Content starts

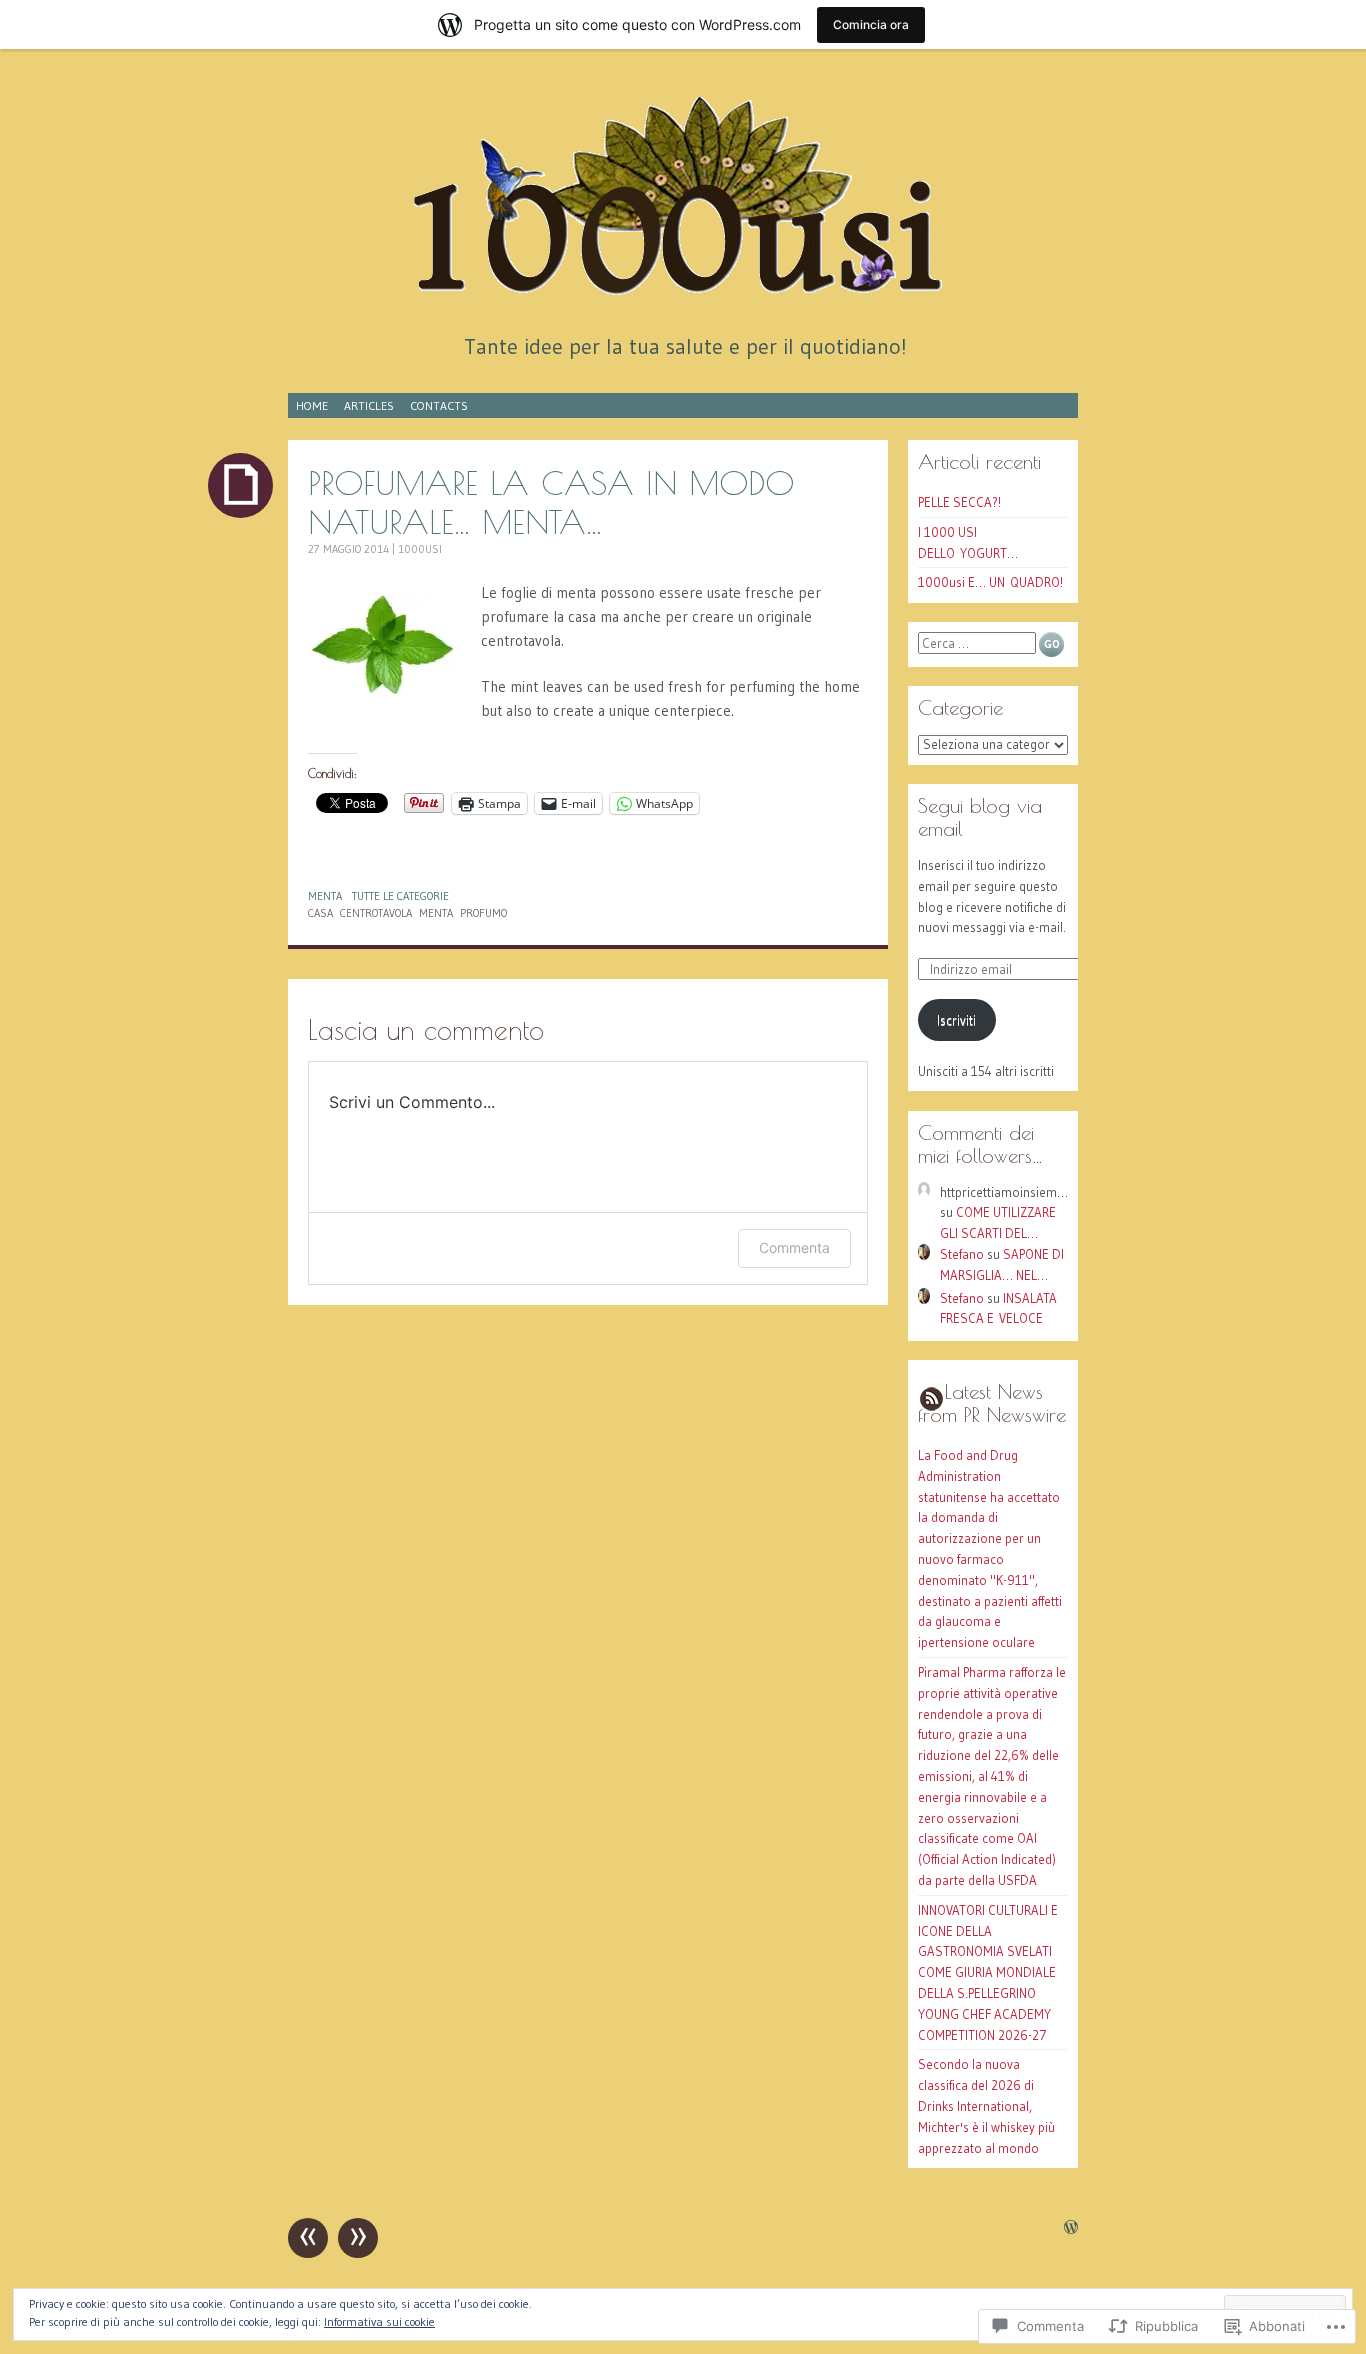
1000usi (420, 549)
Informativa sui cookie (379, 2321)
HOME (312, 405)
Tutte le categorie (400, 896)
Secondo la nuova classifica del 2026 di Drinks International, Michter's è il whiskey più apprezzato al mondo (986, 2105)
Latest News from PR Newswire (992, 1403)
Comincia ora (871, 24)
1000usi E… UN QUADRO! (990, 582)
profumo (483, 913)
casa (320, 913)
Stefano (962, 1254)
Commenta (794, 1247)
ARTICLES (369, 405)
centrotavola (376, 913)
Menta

Content ends

◆ **Task prompt**
Please repeat each record above precisely, with the pictures left out.

◆ **Solution**
1000usi (420, 549)
Informativa sui cookie (379, 2321)
HOME (312, 405)
Tutte le categorie (400, 896)
Secondo la nuova classifica del 2026 di Drinks International, Michter's è il whiskey più apprezzato al mondo (986, 2105)
Latest News from PR Newswire (992, 1403)
Comincia ora (871, 24)
1000usi E… UN QUADRO! (990, 582)
profumo (483, 913)
casa (320, 913)
Stefano (962, 1254)
Commenta (794, 1247)
ARTICLES (369, 405)
centrotavola (376, 913)
Menta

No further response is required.